# SOURCE EXTRACT:
________
Negligence Flashcards
What are the 5 elements of negligence?
- Duty owed
- Breach of duty
- Actual harm
- Factual cause
- Proximate cause
What is the basic standard of duty?
The reasonable and prudent person standard
What does the reasonable person standard mean?
General duty to act as a reasonable person would under the given circumstances to avoid or minimize risk of harm
What is the standard of care for minors?
Held to the same standard as a reasonable minor in the same circumstances
What is the exception to the reasonable minor standard?
When engaging in dangerous adult activities → reasonable person standard
Does physical disability impact the standard of care?
Yes → care that a reasonable person with a similar disability would exercise
Do heightened knowledge or abilities impact the standard of care?
Yes → he is required to exercise the superior qualities that he has in a reasonable manner
What factors are not taken into account for the standard of care?
Old age, intoxication, mental disability
What elements do negligence per se satisfy?
Duty and breach
What are the four requirements of a statute to be given per se effect?
- Statute must clearly define the standard of care
- The injured person must be within the class of persons the statute designed to protect
- The type of harm must be the type the statute designed to protect from
- The violation must have been the proximate cause
How is the breach analysis framed?
Foreseeability → if the actors conduct created a foreseeable risk
What is Hand’s risk utility formula?
Breach = burden < loss x probability
What are the 3 ways to show negligence in slip and fall?
- The defendant created the hazard and failed to take steps to abate the hazard
- The defendant discovered or should have discovered the hazard created by someone else and failed to abate
- The defendant’s business made it foreseeable that others would create a dangerous condition and failed to discover the hazard
What are the 3 elements of res ipsa loquitur?
________
# GIVEN INFORMATION:

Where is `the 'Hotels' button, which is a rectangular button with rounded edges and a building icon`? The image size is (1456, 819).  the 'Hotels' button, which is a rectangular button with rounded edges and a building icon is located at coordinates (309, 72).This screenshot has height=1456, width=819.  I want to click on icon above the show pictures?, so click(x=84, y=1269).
________
# WORK INSTRUCTION 1:
Based on the negligence flashcards, state whether each statement agrees with the text: (a) old age is taken into account for the standard of care; (b) negligence per se satisfies duty and breach; (c) a minor engaging in dangerous adult activities is held to the reasonable minor standard. Answer yes or no for each, quoting the deciding words.
# WORK INSTRUCTION 2:
Write the continuation of the negligence flashcards, beginning after the last line shown.
The data that precede this point are separate material and have no connection to the negligence flashcards.

# OUTPUT 1:
(a) No: "What factors are not taken into account for the standard of care?" "Old age, intoxication, mental disability"
(b) Yes: "Duty and breach"
(c) No: "When engaging in dangerous adult activities → reasonable person standard"

# OUTPUT 2:
- The accident producing the injury was one which does not ordinarily happen without some negligence
- The agent which caused the accident was under exclusive control of the defendant
- The accident was not contributed to by any part of the injured person
What is the test for factual cause, and what does that test say?
But for test: whether the injury would have happened but for the defendants conduct
Duplicative cause?
Two causes of injury are so similar that either would have caused the damage, so both liable
Preemptive cause?
Two cause so different that the second preempts the first → only second liable
Is but for test required in medical malpractice where the person lost a chance of survival or recovery?
No, the loss of chance resulting from the negligent conduct is itself the cause of action
Traditional rule for loss of chance?
Chance of survival less than 50%, no liability or damages
Relaxed causation rule in loss of chance?
Chance of survival less than 50%, liability and full damages as long as there was a substantial chance of survival
Quantified value of chance rule in loss of chance?
33% chance of recovery → liability and damages proportionate to the percent of survival
What is the guiding question of foreseeability in scope of liability?
Given that the defendant acted negligently, was it foreseeable that the conduct would have resulted in this type of harm?
Rescue doctrine?
If you negligently cause someone to be in a position of danger, you Will be liable for injuries caused to the rescuer in the act of rescuing
Thin skull rule?
Take the person as they are → the extent of an injury may be unforesseable, but liability is imposed for the full extent of the injury
Does an intervening act automatically break the causal chain?
No, the intervening act must be considered superseding
When should an intervening action relieve the first of liability?
Only when the resulting harm is outside the scope of risk negligently created by the first actions
Termination of risk?
When the defendant’s conduct created a risk, but the situation normalized and the risk ceased to exist
What is the majority rule in assessing responsibility when more than one defendant is negligent?
Joint and several liability
Joint and several liability?
Plaintiff gets the entire damage award from one defendant no matter the percentage they caused, and that defendant can seek contribution from the other party
Several liability?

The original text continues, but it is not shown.